Problem to work on
Copy out the passage on Google Spreadsheets art below word for word, keeping every line, space and character unchanged.

Page extract
** begin **
Google SpreadSheet Art - Source

The Journey to Automation of Pixel Art Paintings

In 2016, Google invited two female illustrators, Marina Esmeraldo from Barcelona, and Mallory Heyer from New York, to collaborate on creating a mural with Google Spreadsheets as their canvas. The project, launched in association with Refinery29, had a threefold purpose. 

- digital collaboration for artistic undertakings - as    neither artist had met the other for real
- giving a shout out to women’s empowerment
- And pushing the envelope on Spreadsheets' usage, termed as ‘breaking the grid’ by Google. 

Heyer and Esmeraldo created an original painting commissioned to be turned into a wall mural on Bogart and Thames street in Brooklyn. The project got a lot of buzz in July 2016, encouraging hordes of artists to give Google Spreadsheets art a try.

The original spreadsheet can be seen online here on Google Spreadsheets.

And here’s the Spreadsheet art painted on a 13*34” wall.

Google Spreadsheet Wall Mural - Source

Technology caught up with this phenomenon soon when Indian tech blogger Amit Agarwal automated the entire process in 2018. Instead of creating the painting cell by cell, one can now use this Google Spreadsheets Art template written by Aggarwal that is freely available for downloading online to create pixel art with Google Spreadsheets.
** end **
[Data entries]
** begin **
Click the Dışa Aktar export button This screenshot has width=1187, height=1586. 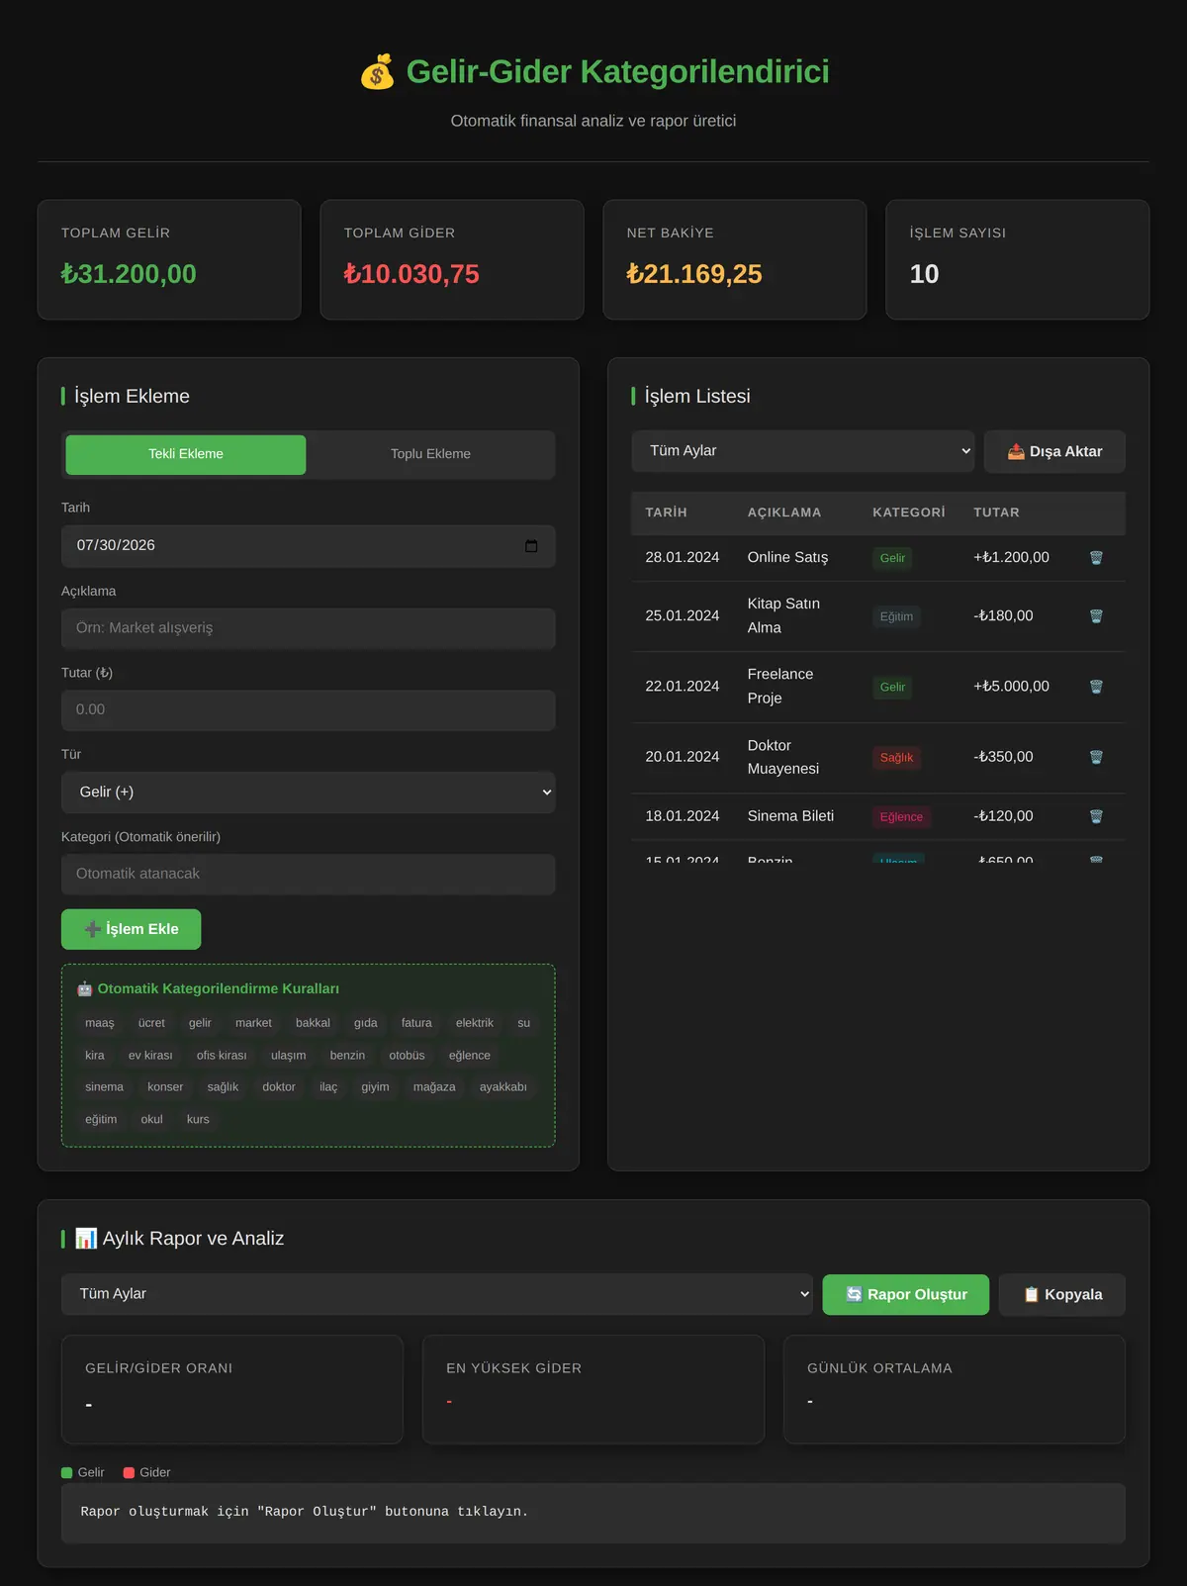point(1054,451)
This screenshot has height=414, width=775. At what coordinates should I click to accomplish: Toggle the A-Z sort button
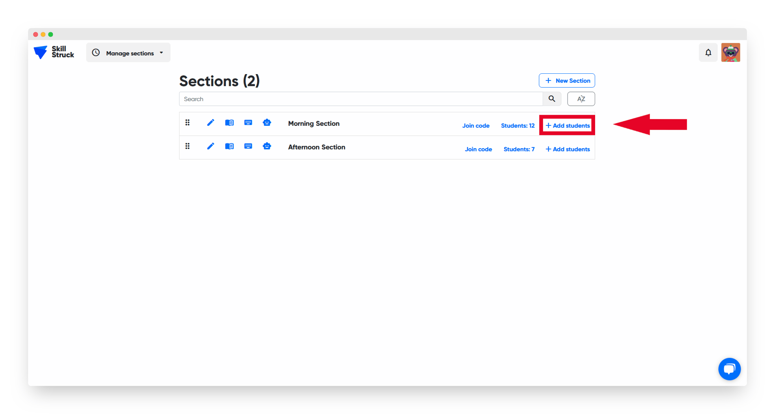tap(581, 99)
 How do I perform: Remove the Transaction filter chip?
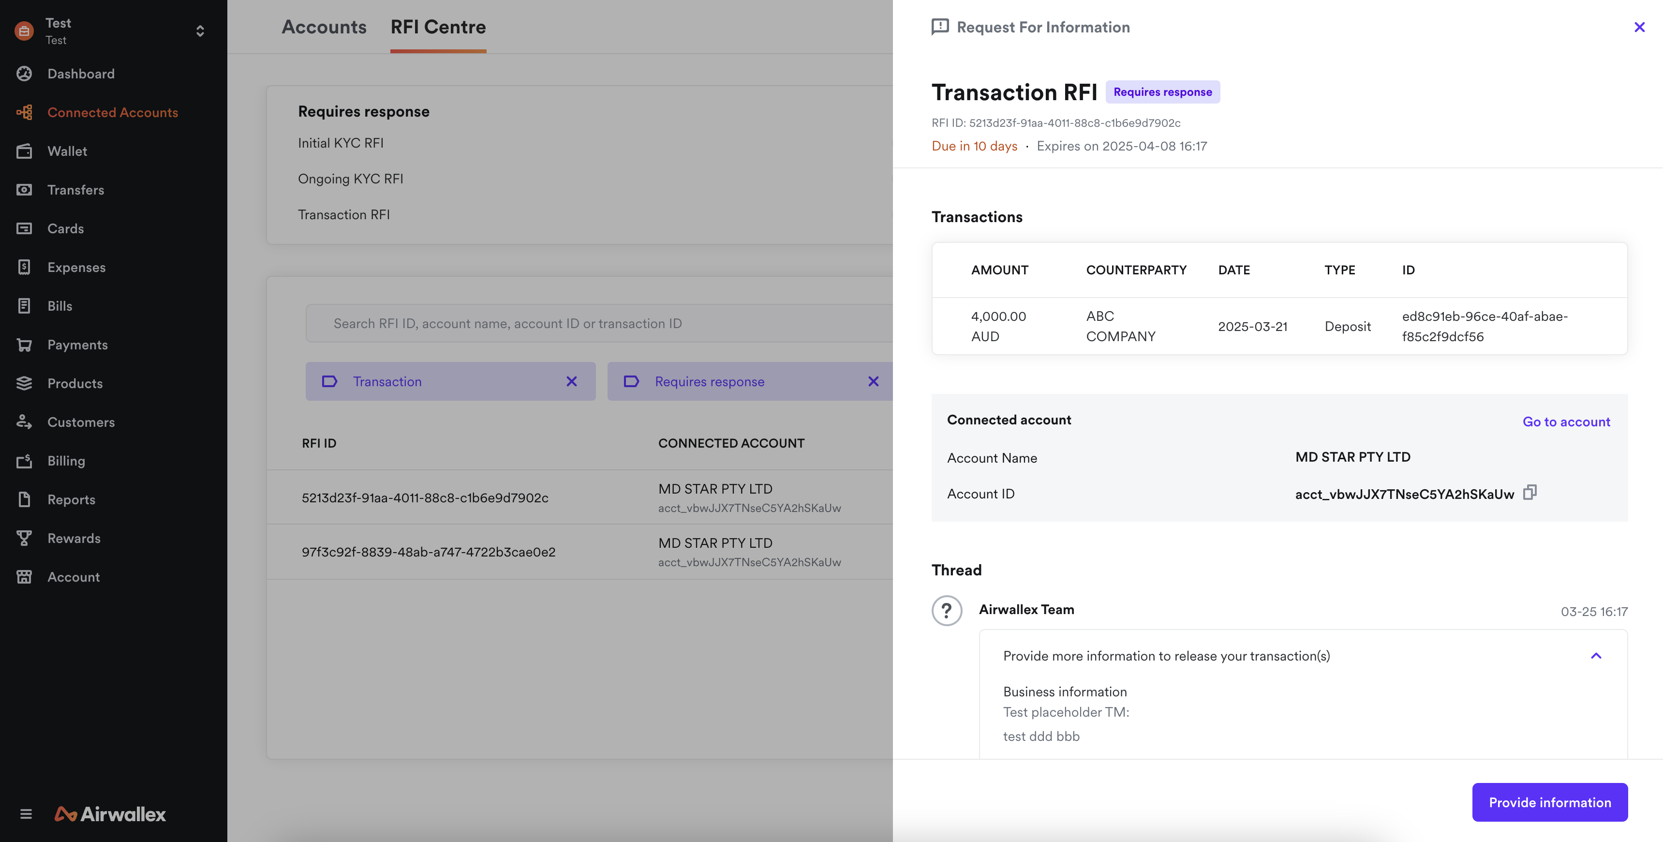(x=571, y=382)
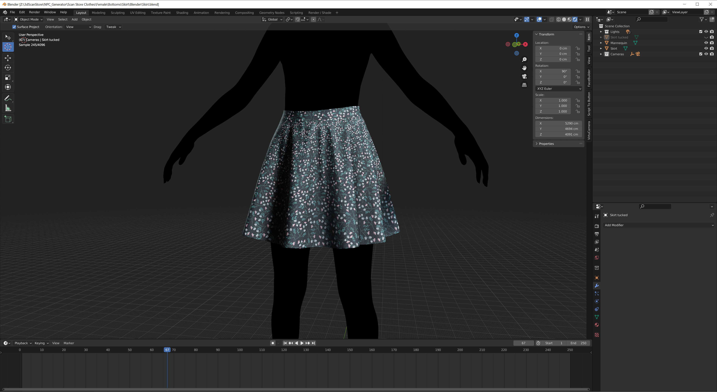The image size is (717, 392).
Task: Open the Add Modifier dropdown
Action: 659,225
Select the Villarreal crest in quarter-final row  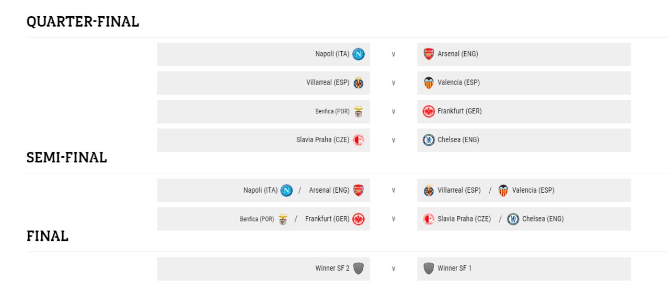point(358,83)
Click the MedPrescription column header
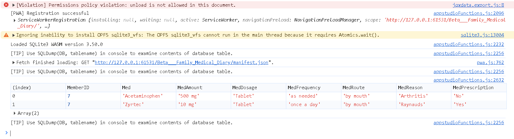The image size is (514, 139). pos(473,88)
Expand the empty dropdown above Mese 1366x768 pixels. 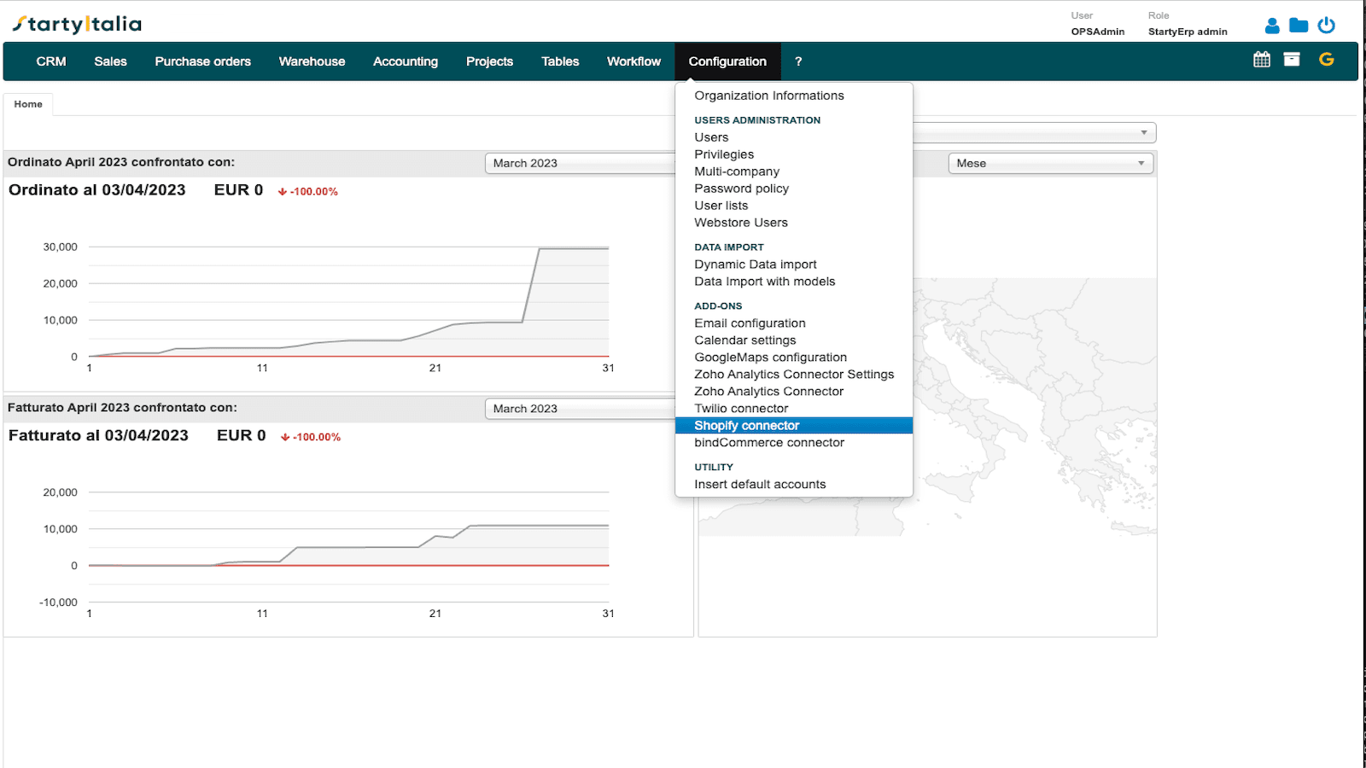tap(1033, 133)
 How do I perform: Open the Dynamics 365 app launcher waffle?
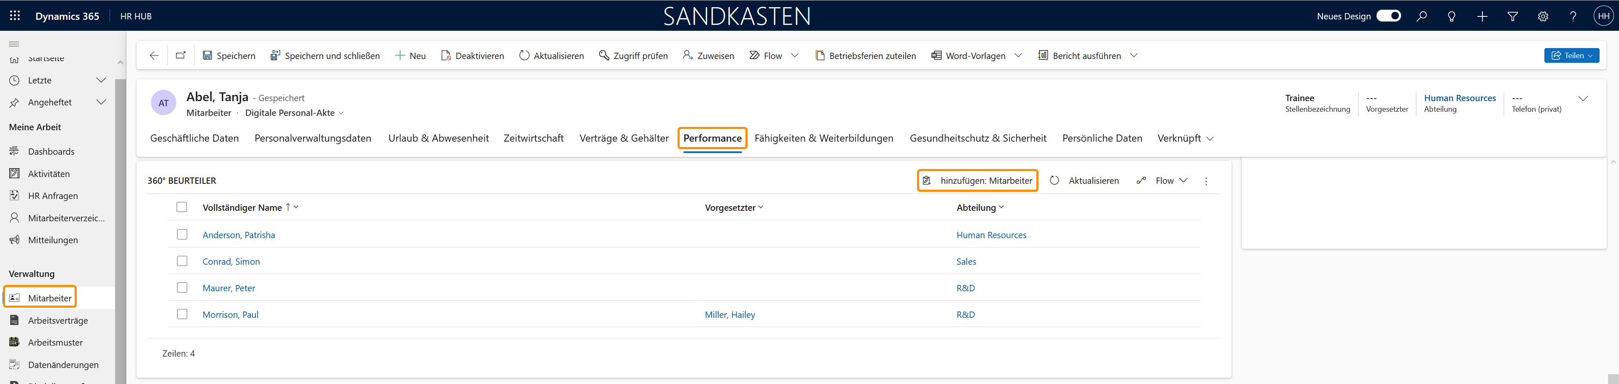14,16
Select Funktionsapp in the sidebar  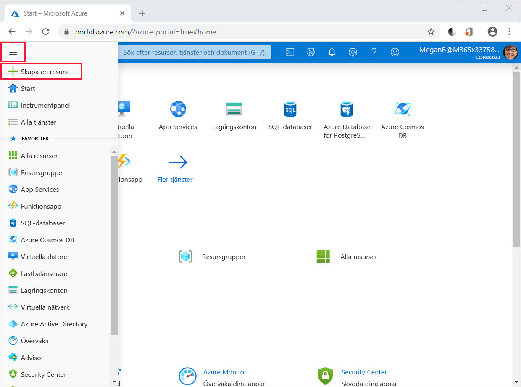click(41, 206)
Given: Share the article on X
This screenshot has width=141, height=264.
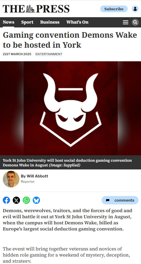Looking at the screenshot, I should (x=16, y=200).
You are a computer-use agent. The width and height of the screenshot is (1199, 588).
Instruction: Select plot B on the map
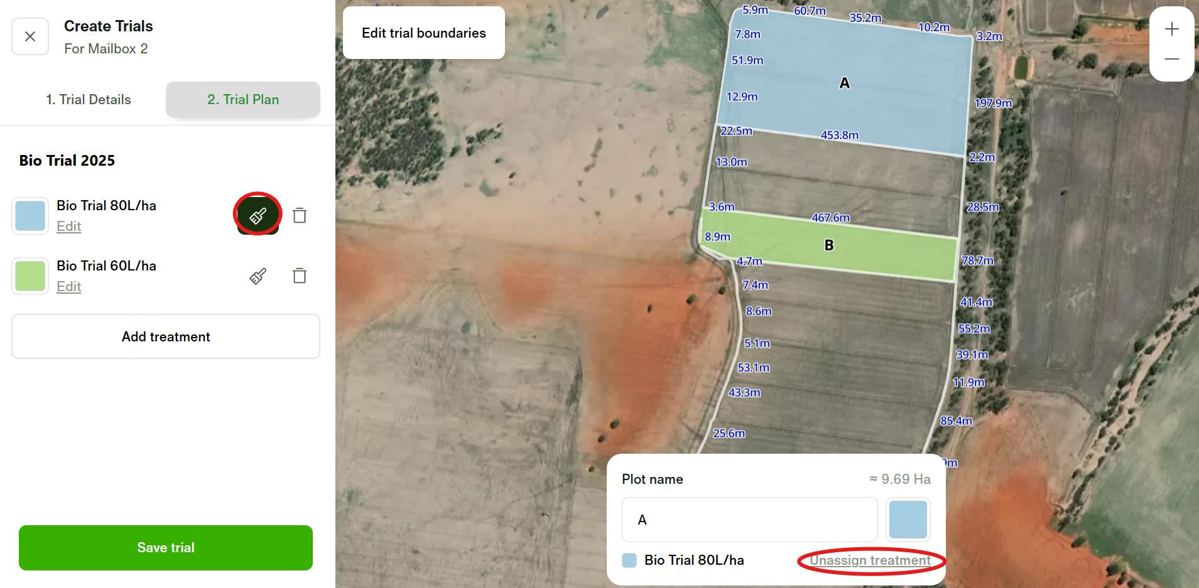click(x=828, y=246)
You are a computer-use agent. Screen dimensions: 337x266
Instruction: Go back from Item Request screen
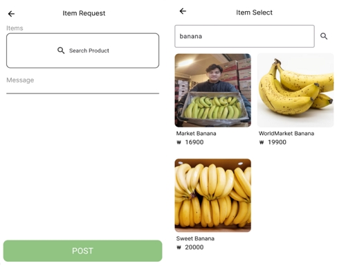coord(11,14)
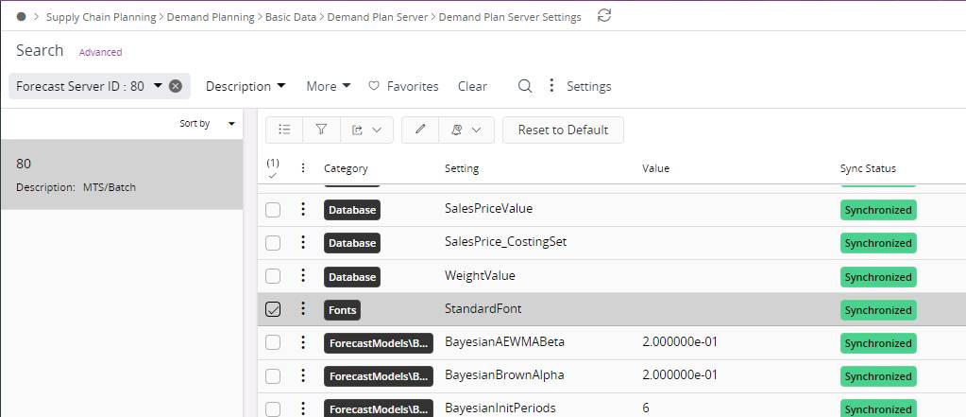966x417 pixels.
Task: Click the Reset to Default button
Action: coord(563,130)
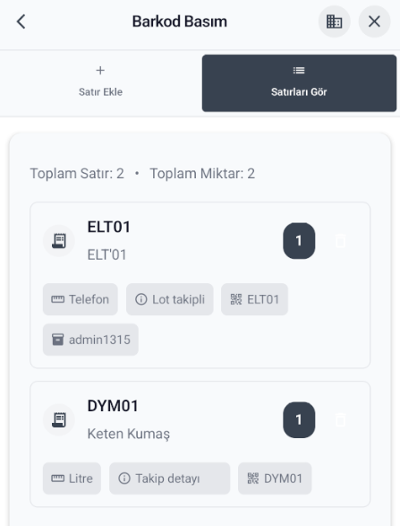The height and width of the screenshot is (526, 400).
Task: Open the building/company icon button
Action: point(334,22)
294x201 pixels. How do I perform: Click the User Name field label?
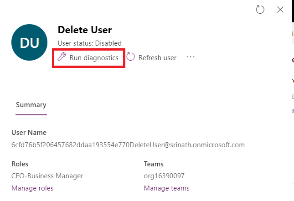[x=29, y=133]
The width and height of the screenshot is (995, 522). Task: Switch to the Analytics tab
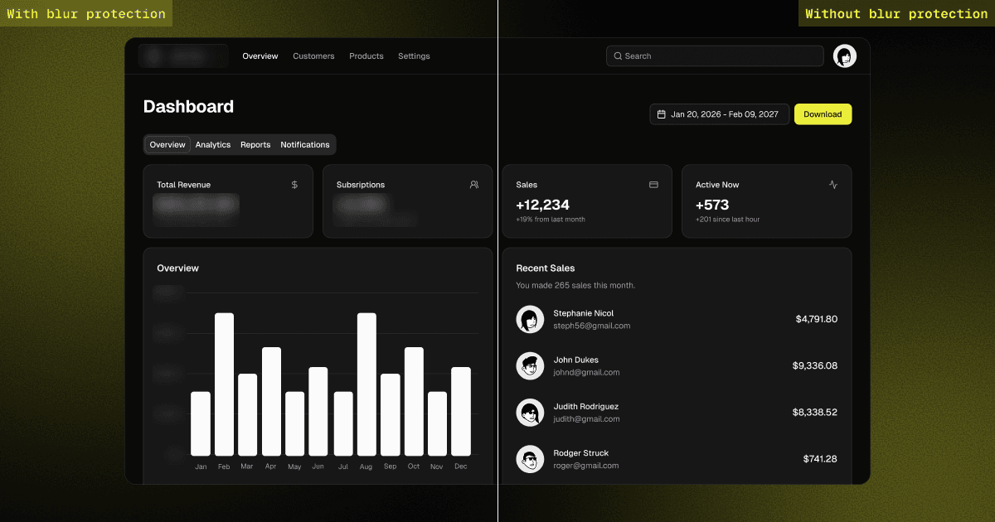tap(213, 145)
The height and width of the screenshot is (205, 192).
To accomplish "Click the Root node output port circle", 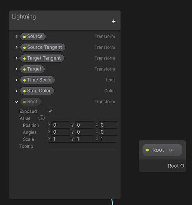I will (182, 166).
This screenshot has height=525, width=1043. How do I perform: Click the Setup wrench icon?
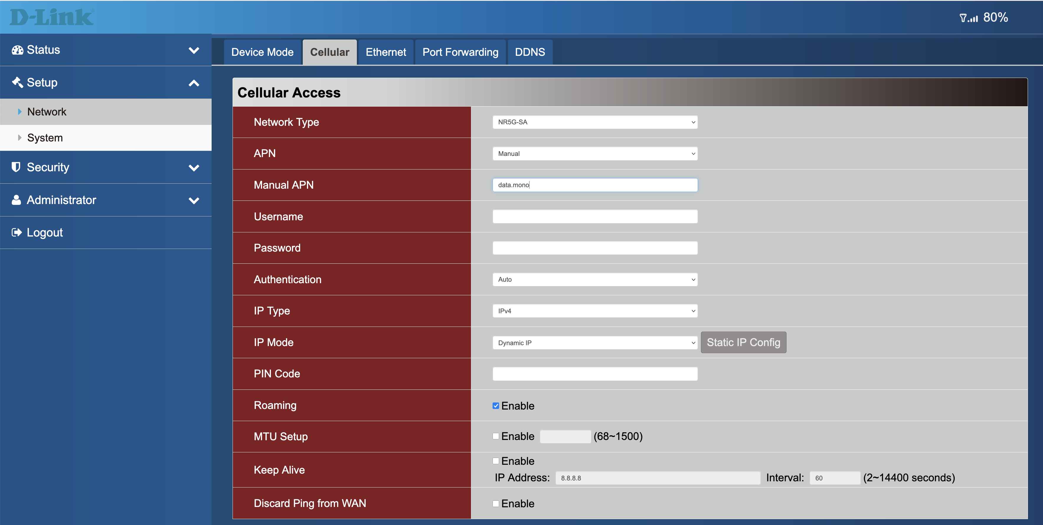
** end **
Reply
Google SpreadSheet Art - Source

The Journey to Automation of Pixel Art Paintings

In 2016, Google invited two female illustrators, Marina Esmeraldo from Barcelona, and Mallory Heyer from New York, to collaborate on creating a mural with Google Spreadsheets as their canvas. The project, launched in association with Refinery29, had a threefold purpose. 

- digital collaboration for artistic undertakings - as    neither artist had met the other for real
- giving a shout out to women’s empowerment
- And pushing the envelope on Spreadsheets' usage, termed as ‘breaking the grid’ by Google. 

Heyer and Esmeraldo created an original painting commissioned to be turned into a wall mural on Bogart and Thames street in Brooklyn. The project got a lot of buzz in July 2016, encouraging hordes of artists to give Google Spreadsheets art a try.

The original spreadsheet can be seen online here on Google Spreadsheets.

And here’s the Spreadsheet art painted on a 13*34” wall.

Google Spreadsheet Wall Mural - Source

Technology caught up with this phenomenon soon when Indian tech blogger Amit Agarwal automated the entire process in 2018. Instead of creating the painting cell by cell, one can now use this Google Spreadsheets Art template written by Aggarwal that is freely available for downloading online to create pixel art with Google Spreadsheets.